(Document section begins)

The trial will evaluate the effectiveness and safety of the vaccine in colorectal patients after they had surgery for their tumor and completed adjuvant chemotherapy. The current standard of care in that situation is “watchful waiting.” The study will evaluate the drug in that context compared to the watchful-waiting cohort.

Autogene cevumeran is an individualized neoantigen specific immunotherapy (iNeST). It contains unmodified, pharmacologically optimized mRNA encoding up to 20 patient-specific neoantigens, which are cancer proteins different from those produced by healthy cells but are recognized by the immune system. The mRNA is enclosed in the company’s proprietary intravenous RNA lipoplex delivery formulation.

Moderna, for its part, on its 2021 R&D Day on September 9, provided an overview of its mRNA portfolio. It included a number of vaccines for infectious diseases, but also a Phase II trial of a personalized cancer vaccine (mRNA-4157) in combination with Merck’s checkpoint inhibitor Keytruda (pembrolizumab) for adjuvant treatment of high-risk resected melanoma; a Phase IIa study of AZD8601 VEGF-A for ischemic heart disease patients undergoing coronary artery bypass grafting surgery, which AstraZeneca is leading; and its rare-disease program, which includes enrollment in the first cohort in the Phase I/II Paramount study in Propionic Acidemia (mRNA-3927).

(Document section ends)
(Entries provided begins)

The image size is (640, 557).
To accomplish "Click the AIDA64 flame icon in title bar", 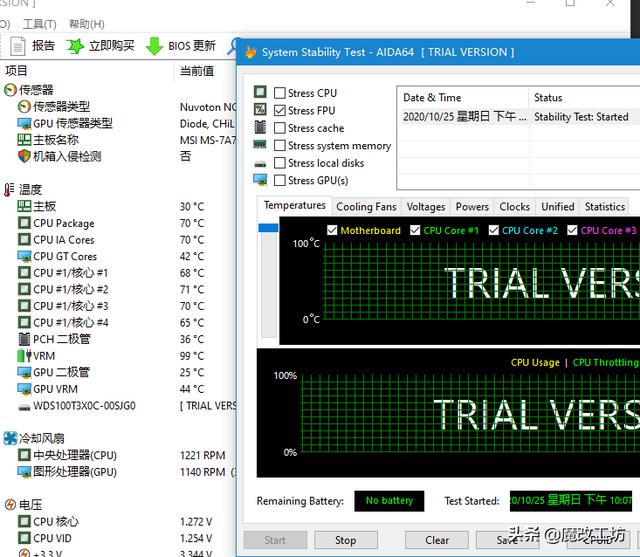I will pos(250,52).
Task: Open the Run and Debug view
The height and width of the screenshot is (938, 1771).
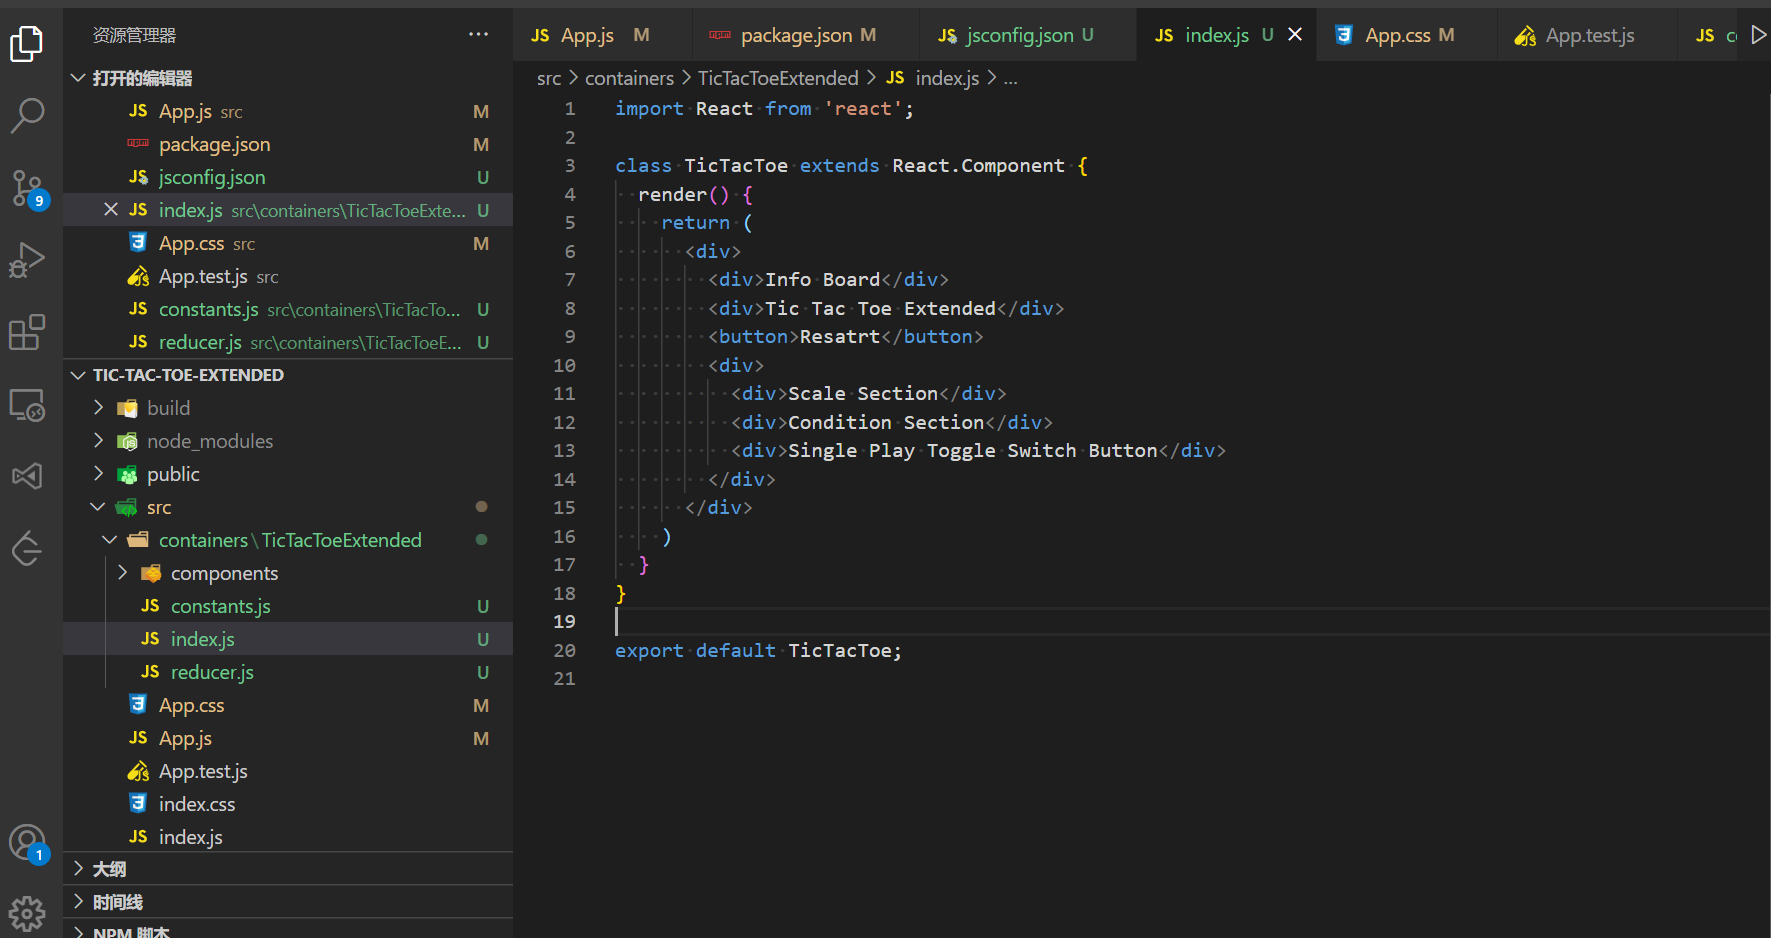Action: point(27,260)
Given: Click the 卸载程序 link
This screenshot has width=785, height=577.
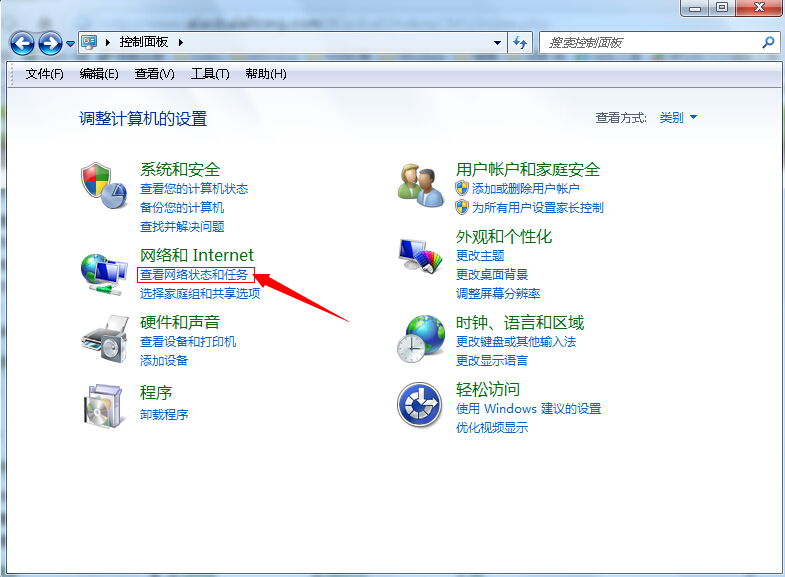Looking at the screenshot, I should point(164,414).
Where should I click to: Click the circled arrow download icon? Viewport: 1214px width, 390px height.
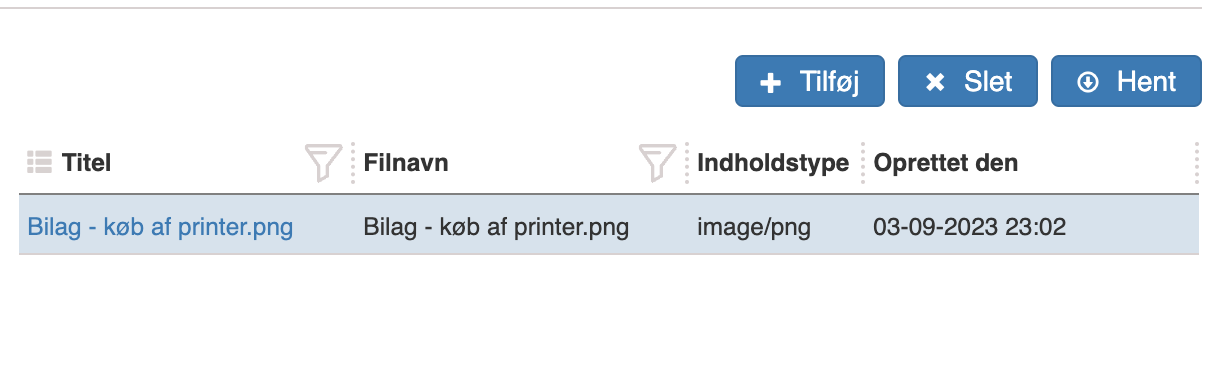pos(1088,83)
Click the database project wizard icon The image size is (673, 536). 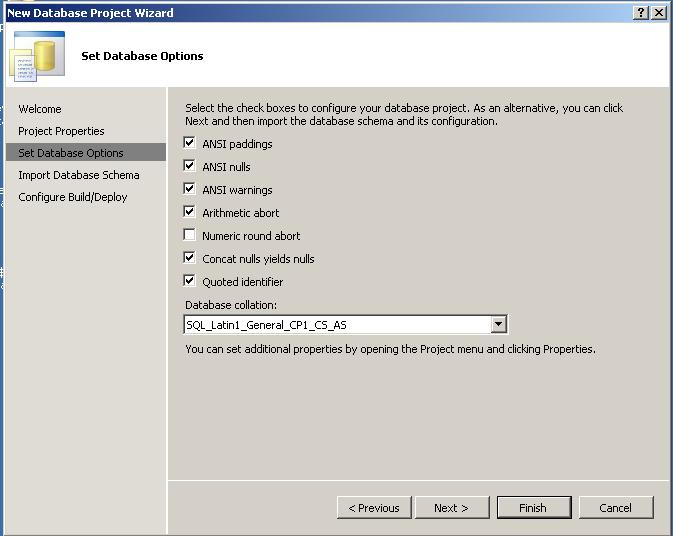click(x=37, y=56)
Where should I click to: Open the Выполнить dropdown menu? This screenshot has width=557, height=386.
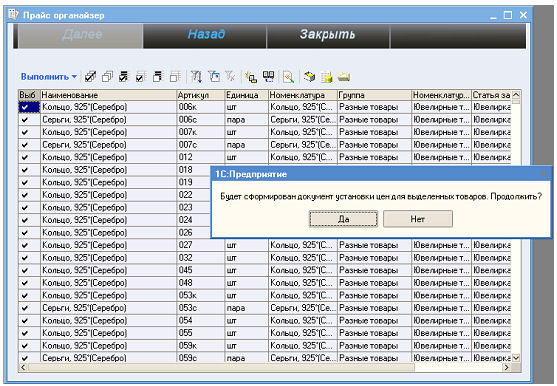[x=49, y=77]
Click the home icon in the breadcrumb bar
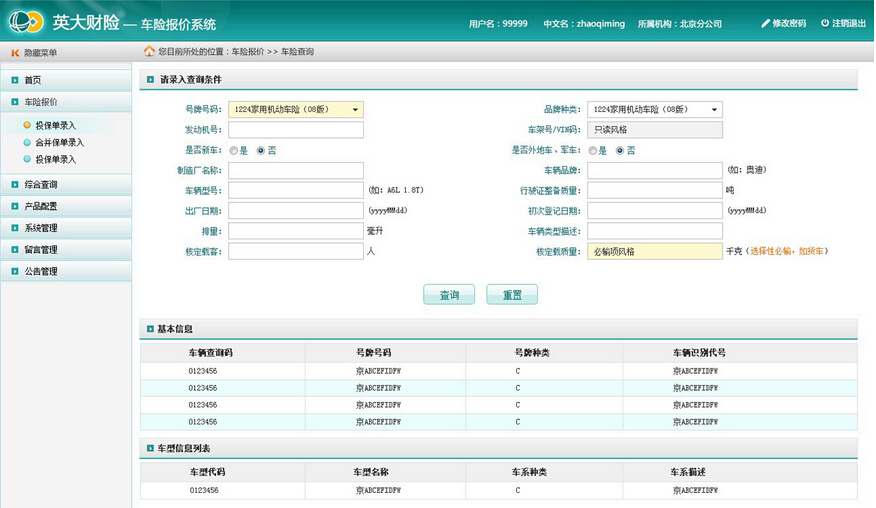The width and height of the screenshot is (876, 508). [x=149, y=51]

(Entries provided ends)

**Tasks to complete:**
a - Name every company that the passage on mRNA therapies mentions by name.
b - Using the passage on mRNA therapies, decide whether each statement agrees with it: (i) For colorectal patients who have had surgery and finished adjuvant chemotherapy, the current standard of care is watchful waiting. (ii) The mRNA in autogene cevumeran encodes up to 30 patient-specific neoantigens. (iii) Moderna is leading the Phase IIa study of AZD8601 VEGF-A.

**List of solutions:**
a - Moderna, Merck, AstraZeneca

b -
(i) Yes: "The current standard of care in that situation is “watchful waiting.”"
(ii) No: "encoding up to 20 patient-specific neoantigens"
(iii) No: "which AstraZeneca is leading"